A method in which a phosphor film of manganese doped zinc chalcogenide is produced by chemical vapor deposition from alkyl zinc vapor and the gaseous hydride of the chalcogen. The manganese dopant is introduced uniformly during deposition by decomposition of tricarbonyl alkylcyclopentadienyl manganese: ##STR1## where here R denotes the alkyl radical. Preferably dimethyl zinc and tricarbonyl methylcyclopentadienyl manganese are used.
The phosphor produced may be one of the following manganese doped compounds: zinc sulphide, zinc selenide, zinc sulphur selenide, zinc oxy-sulphide, zinc oxy-selenide or zinc cadmium sulphide.

Description

TECHNICAL FIELD
This invention concerns electroluminescent panels and their manufacture, particularly, although not exclusively, electroluminescent panels incorporating, between electrode bearing substrates, manganese doped zinc sulphide or manganese doped zinc selenide phosphor material. It relates to the manufacture of both ac electroluminescent, and dc electroluminescent types of panel.
BACKGROUND ART
The phosphor material, manganese doped zinc sulphide, has been incorporated in fine particle powder form as a layer enclosed between electrode bearing substrates. In particular there is a dc electroluminescent panel that incorporates copper coated particles of this material, a material that is activated by a preliminary process of electrical forming. During this process, as the layer becomes heated by the dissipation of primary current, copper migrates away from one of the electrode bearing substrates leaving a thin region of high resistivity, a region depleted of copper. In the subsequent operation of this panel, it is this thin region that serves as the electroluminescent source.
An alternative to this structure, a two layer structure comprising a thin active layer of manganese doped zinc sulphide powder and, in intimate contact with this, a thicker layer of copper coated zinc sulphide powder, is described in GB. Patent No. 1,571,620. Priming by the process of electrical forming, is obviated since both high resistivity and low resistivity regions, two layers, are provided during manufacture.
In both the structures described above, the presence of mobile copper has a stabilising effect. Any anomalously low resistivity part of the high resistivity region that develops, causes localised heating and a migration of copper, resulting in correction of local resistivity.
Higher efficiency, ie better luminance, may be achieved, using instead of powdered phosphor, a relatively thin film of phosphor material for the high resistivity layer. It is however difficult to produce uniform flawless thin film, and device yield and lifetime is low. For example, a pinhole flaw in the film can lead to high localised heating, arcing, and catastrophic disruption of the film. However, attempts to produce manganese doped zinc sulphide film--eg by sputter implantation of manganese in preformed zinc sulphide film--have to date proved ineffectual for dc electroluminescent panel construction.
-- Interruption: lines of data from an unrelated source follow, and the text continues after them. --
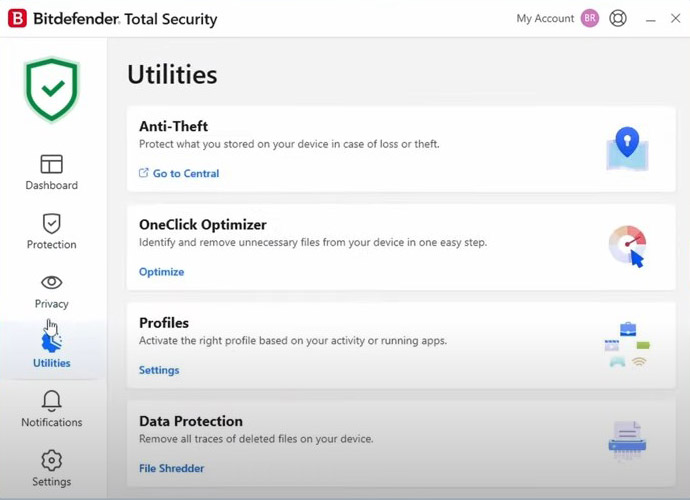The width and height of the screenshot is (690, 500).
Task: Open the Privacy eye icon section
Action: click(x=51, y=291)
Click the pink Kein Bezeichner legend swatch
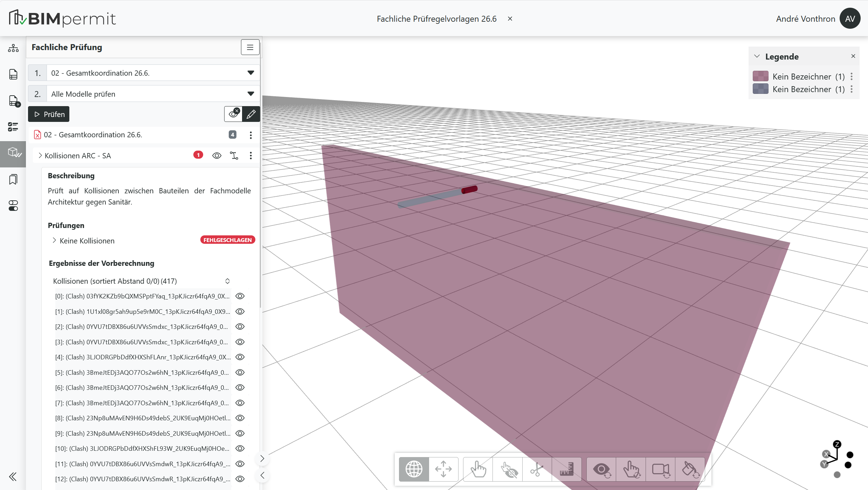Viewport: 868px width, 490px height. click(760, 76)
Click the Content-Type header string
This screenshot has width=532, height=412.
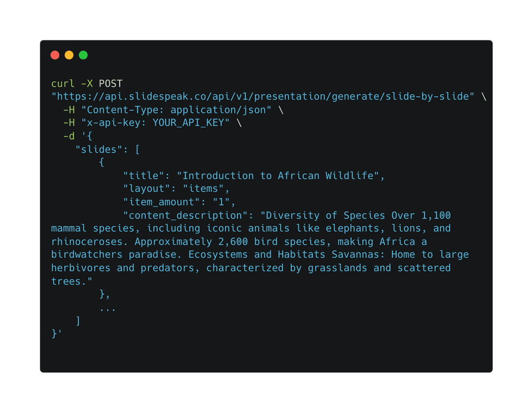click(x=176, y=110)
A conventional ac thin film electroluminescent panel (ACTFEL) is comprised of a thin phosphor film sandwiched between a pair of insulated electrode bearing glass substrates. Thin film ZnS:Mn devices are now in commercial use. Hitherto the favoured methods of depositing thin films of ZnS:Mn have been by sputtering or electron beam (E-beam) evaporation. In both cases a subsequent heat treatment at 450° C. is normally necessary to provide acceptable luminescent film quality. Current state of art devices emit a mean luminance of about 20 ft L, when driven with 0.5% pulses exceeding 200 V peak magnitude. Attempts to reduce drive voltage by making thinner films yield lower (and therefore unacceptable) brightness.
DISCLOSURE OF THE INVENTION
The invention is intended to provide a method for the manufacture of an electroluminescent panel of good stability and high luminant efficiency.
Accordingly there is provided a method for the manufacture of an electroluminescent panel wherein manganese doped zinc chalcogenide phosphor film is grown by exposing a heated electrode bearing substrate to alkyl zinc vapour and a gaseous hydride of one of the chalcogen elements sulphur or selenium, in the presence of tricarbonyl alkylcyclopentadienyl manganese vapour.
This method results in chemical vapour deposition of the chalcogenide and this is accompanied by diffuse and uniform introduction of the manganese dopant ion species, which latter results from decomposition of the tricarbonyl compound vapour at the elevated temperature of the substrate.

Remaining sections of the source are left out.